» **Exercise aim**
There is material below. Print exactly the lines starting at the line with "3월 진료 안내 (72, 490)" and ending at the line with "개인정보수집 동의 (86, 1722)", ends included, and no others.

» **Records provided**

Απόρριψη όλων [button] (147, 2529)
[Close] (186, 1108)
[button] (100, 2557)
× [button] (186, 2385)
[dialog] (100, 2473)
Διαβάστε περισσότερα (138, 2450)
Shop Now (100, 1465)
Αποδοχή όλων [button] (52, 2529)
==
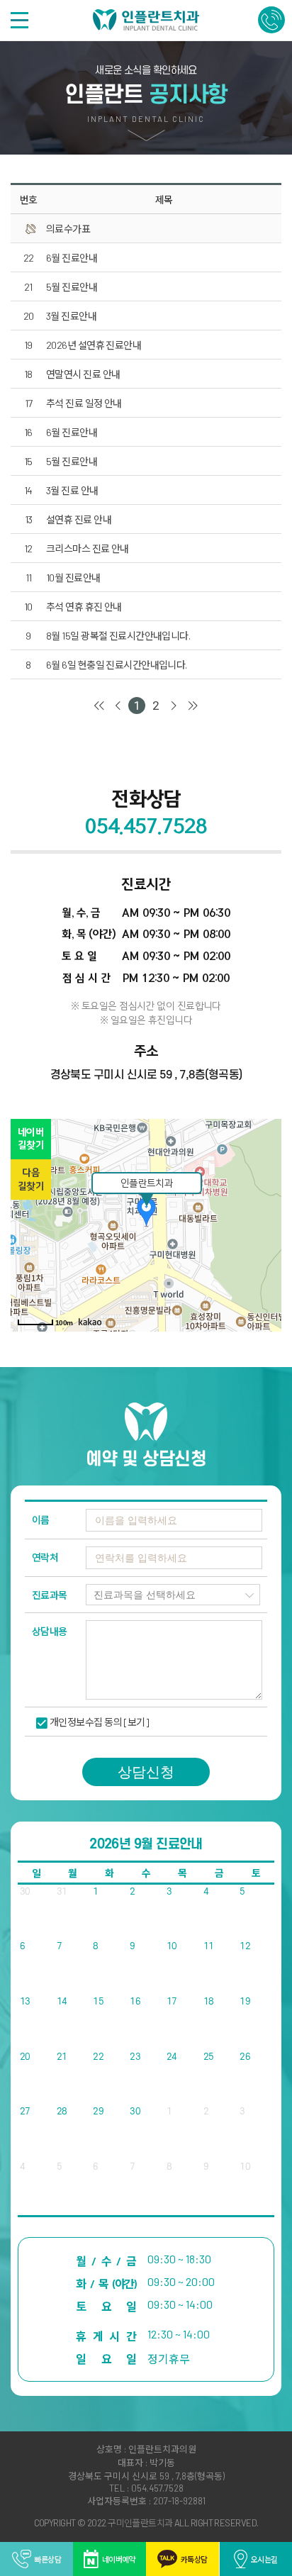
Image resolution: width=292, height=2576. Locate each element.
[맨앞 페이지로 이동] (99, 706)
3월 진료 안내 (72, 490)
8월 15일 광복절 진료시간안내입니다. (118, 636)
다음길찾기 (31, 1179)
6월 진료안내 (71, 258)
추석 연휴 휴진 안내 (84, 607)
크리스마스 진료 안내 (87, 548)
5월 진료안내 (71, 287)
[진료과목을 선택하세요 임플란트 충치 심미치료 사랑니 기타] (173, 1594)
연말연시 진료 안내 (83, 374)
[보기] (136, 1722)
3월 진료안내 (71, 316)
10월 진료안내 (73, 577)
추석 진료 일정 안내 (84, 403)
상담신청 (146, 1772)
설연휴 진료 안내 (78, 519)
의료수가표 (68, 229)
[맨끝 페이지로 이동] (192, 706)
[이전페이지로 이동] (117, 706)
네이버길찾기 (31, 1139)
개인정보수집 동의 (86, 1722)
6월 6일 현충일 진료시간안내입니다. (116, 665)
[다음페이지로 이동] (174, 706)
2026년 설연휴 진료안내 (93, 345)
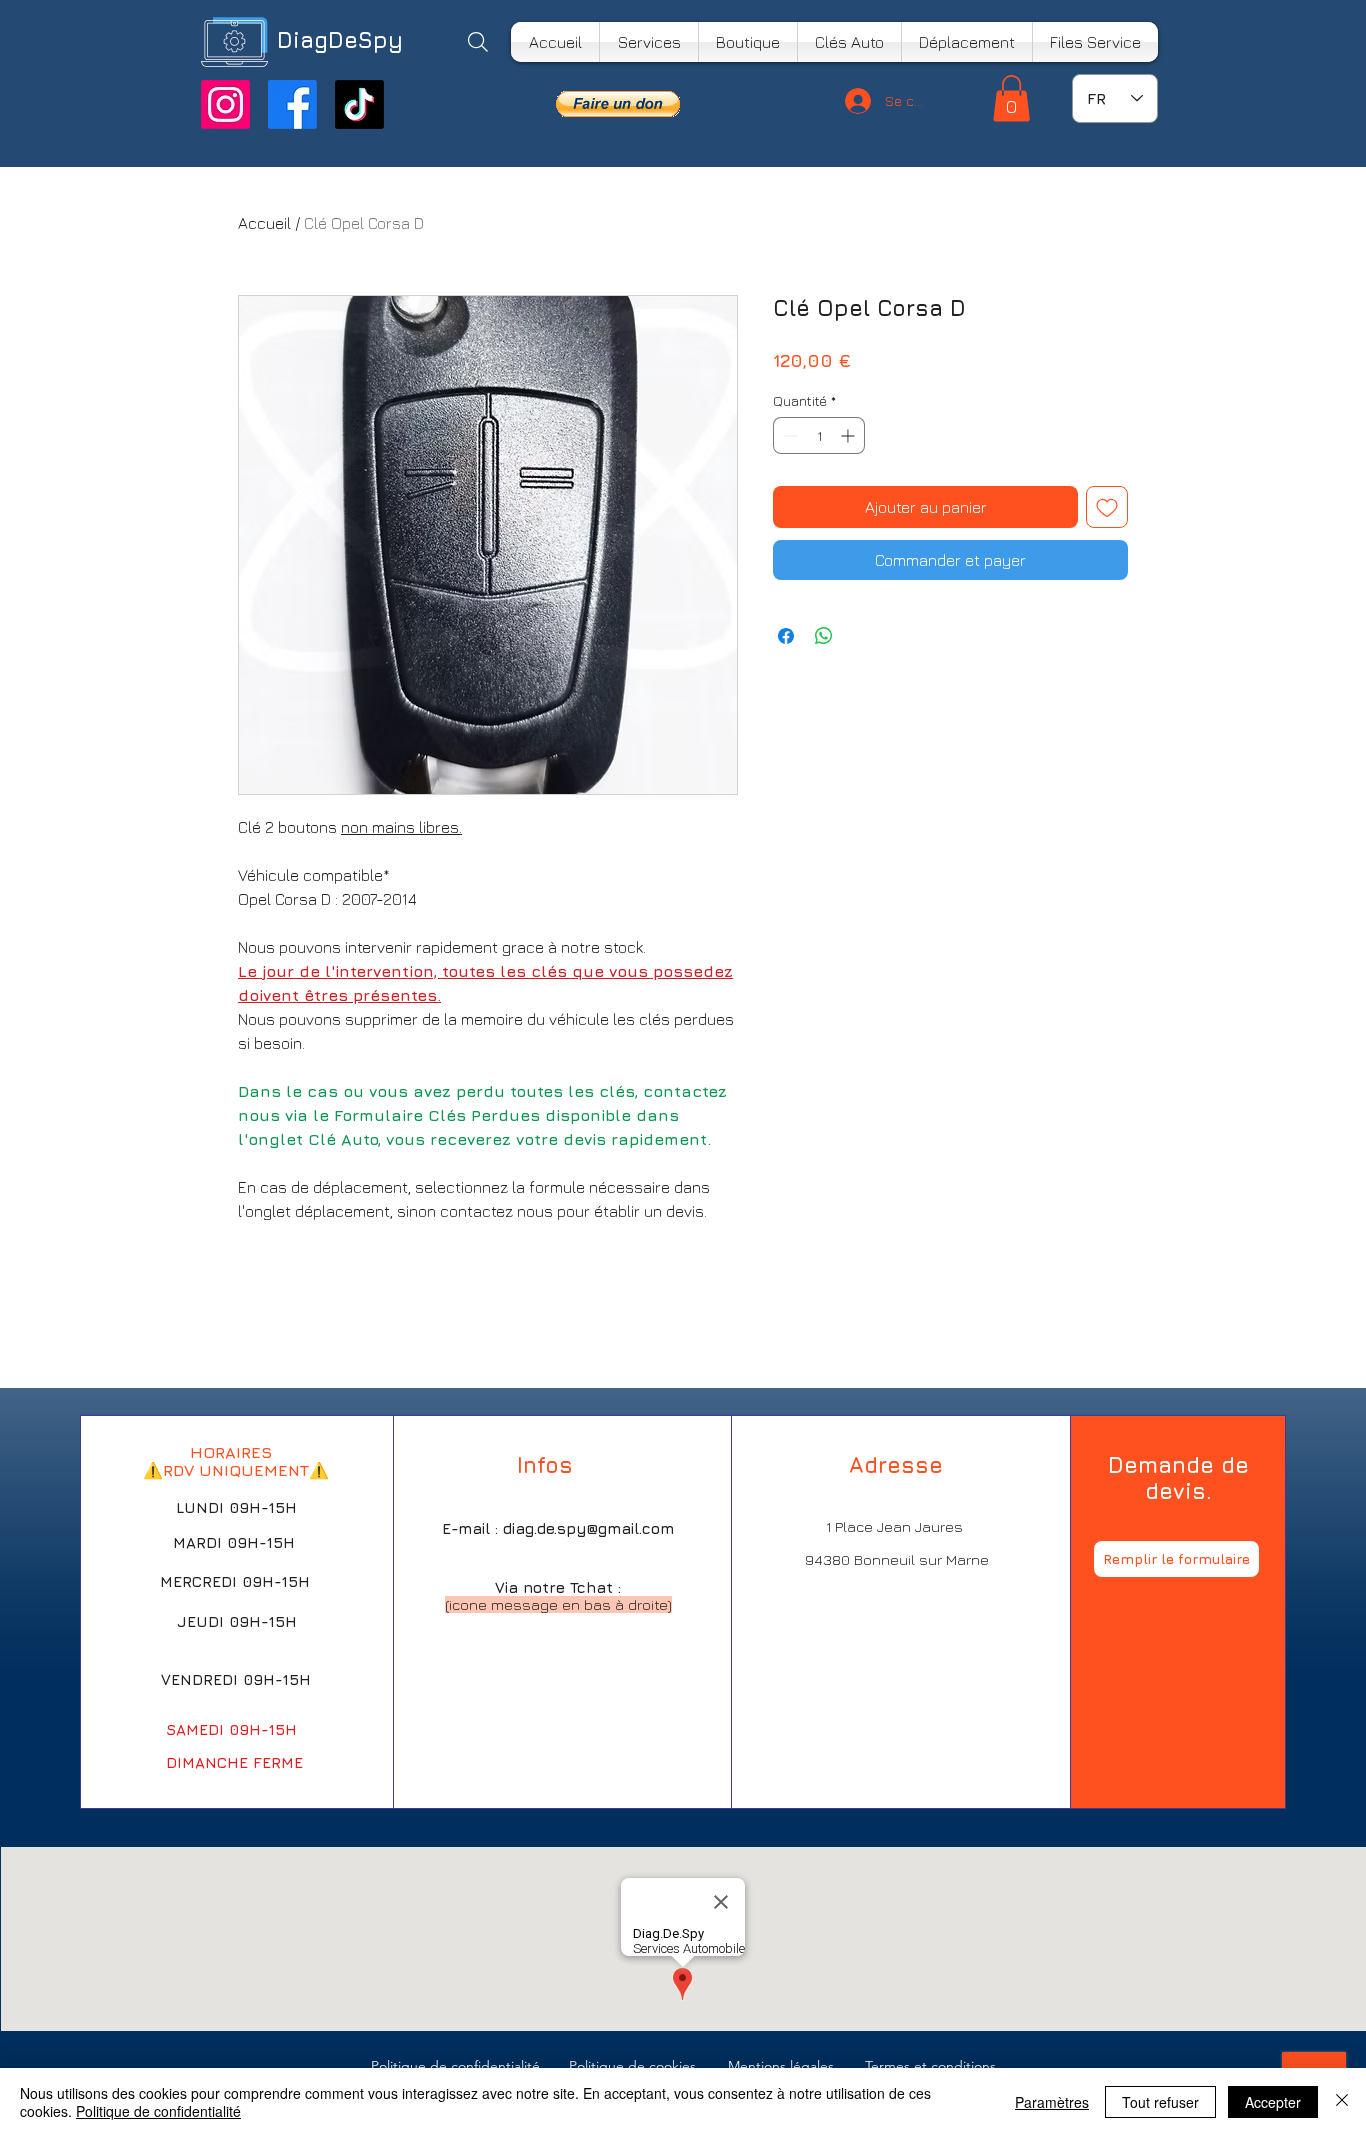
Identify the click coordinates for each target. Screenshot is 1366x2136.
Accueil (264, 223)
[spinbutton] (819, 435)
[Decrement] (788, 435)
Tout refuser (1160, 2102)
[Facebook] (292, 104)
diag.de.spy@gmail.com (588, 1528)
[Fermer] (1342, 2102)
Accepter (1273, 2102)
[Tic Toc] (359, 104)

» **Response box**
3월 진료 안내 (72, 490)
8월 15일 광복절 진료시간안내입니다. (118, 636)
다음길찾기 (31, 1179)
6월 진료안내 (71, 258)
추석 연휴 휴진 안내 (84, 607)
크리스마스 진료 안내 (87, 548)
5월 진료안내 (71, 287)
[진료과목을 선택하세요 임플란트 충치 심미치료 사랑니 기타] (173, 1594)
연말연시 진료 안내 (83, 374)
[보기] (136, 1722)
3월 진료안내 (71, 316)
10월 진료안내 (73, 577)
추석 진료 일정 안내 (84, 403)
상담신청 (146, 1772)
설연휴 진료 안내 (78, 519)
의료수가표 (68, 229)
[맨끝 페이지로 이동] (192, 706)
[이전페이지로 이동] (117, 706)
네이버길찾기 (31, 1139)
개인정보수집 동의 (86, 1722)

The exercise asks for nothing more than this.